Loftus: One of the things that happens when you have a victim of a serious crime and a police investigator is they both have the same goal. They want to see the crime solved and they're going to work together to do that. And that is perfectly natural, but if you have somebody who is very, very motivated to see that crime solved, she may be especially sensitive to feedback that she might be getting from investigators who are assisting her in that process. And so, if they've a suspect in mind, if they've an idea who the perpetrator is and they communicate that idea to the victim, even unwittingly, she may be more sensitive to picking up that communication.
And if they explicitly give her feedback, "Well that's the guy we thought it was," then this can be a serious problem. This kind of feedback can artificially increase the confidence level of the victim, make the victim more certain if the police believe it, they must have a good reason, "I think that's the guy, in fact, I'm even more confident than I was before." And now, you have a victim who's going to be even more persuasive when she goes into the court room to testify than, perhaps, is warranted.

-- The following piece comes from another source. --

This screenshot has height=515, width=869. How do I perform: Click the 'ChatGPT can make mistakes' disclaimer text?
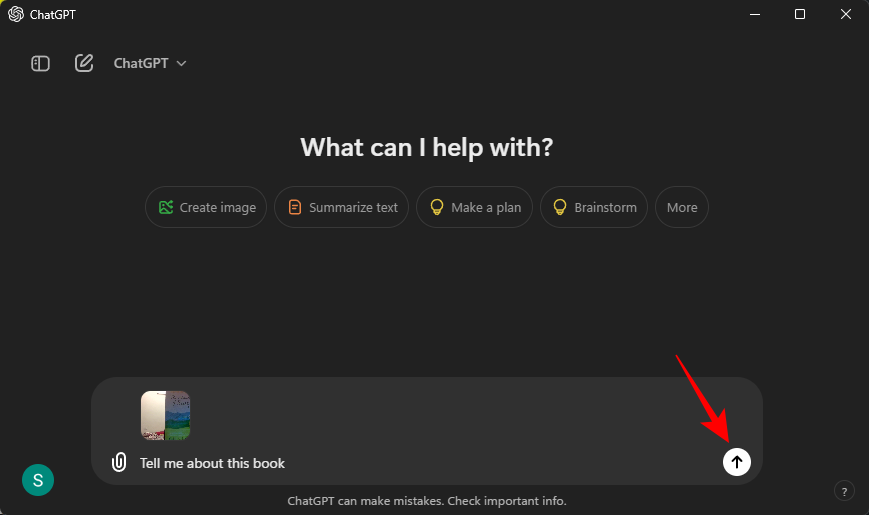click(427, 500)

In my opinion, the above describes perfectly the relationship in
existence between Sharon Rocha and Modesto Police Department and what occurred
prior to the return of the “missing” memory.
Let me make it clear that my intention is not to insult Sharon Rocha, nor to suggest that she is deliberately lying. I have great respect for her strength and how she has managed to survive such an horrific tragedy. She is a victim almost as much as Laci and Conner were, the only difference being that she must constantly live with the pain of losing them. Of course she will never “get over it”, it’s an affront to suggest that she will, but hopefully, the worst is now over.
However, this doesn’t override my need to understand where all the new memories which occurred too late to make it to the witness stand came from and why now?
The impression I received from the Larry King Live interview was that Sharon Rocha’s memories are a consequence of a subconscious need to continually validate the conviction; essentially to reinforce to both herself and the public alike that the correct person is sitting in San Quentin. Why? Perhaps, despite her belief in Scott’s guilt, she recognizes that the evidence against him was, at best, weak. Or could it be due to the understandable difficulty of not being able to reconcile the Scott Peterson who now sits on Death Row with the one who, in her own words, she loved prior to December 24, 2002? After all, there were none of the tell tale warning signs usually associated with spousal homicide. To all those who knew them, Scott and Laci appeared to live in harmony. This makes the murder all the more difficult to comprehend. Perhaps Sharon’s memories are the result of the need to believe there were signs, which in turn would help corroborate the conviction.
However, perhaps Dr. Loftus again holds the key to unlocking the answer and should have the final comment:
“Truth and reality, when seen through the filter of our memories, are not objective facts but subjective, interpretive realities. We interpret the past, correcting ourselves, adding bits and pieces, deleting uncomplimentary or disturbing recollections, sweeping, dusting, tidying things up. Thus our representation of the past takes on a living, shifting reality; it is not fixed and immutable, not a place way back there that is preserved in stone, but a living thing that changes shape, expands, shrinks, and expands again, an amoeba-like creature with powers to make us laugh, and cry, and clench our fists. Enormous powers--powers even to make us believe in something that never happened.” (From Witness For the Defense: The Accused, the Eyewitness, and the Expert Who Puts Memory On Trial by Dr. Elizabeth Loftus and Katherine Ketcham, emphasis added).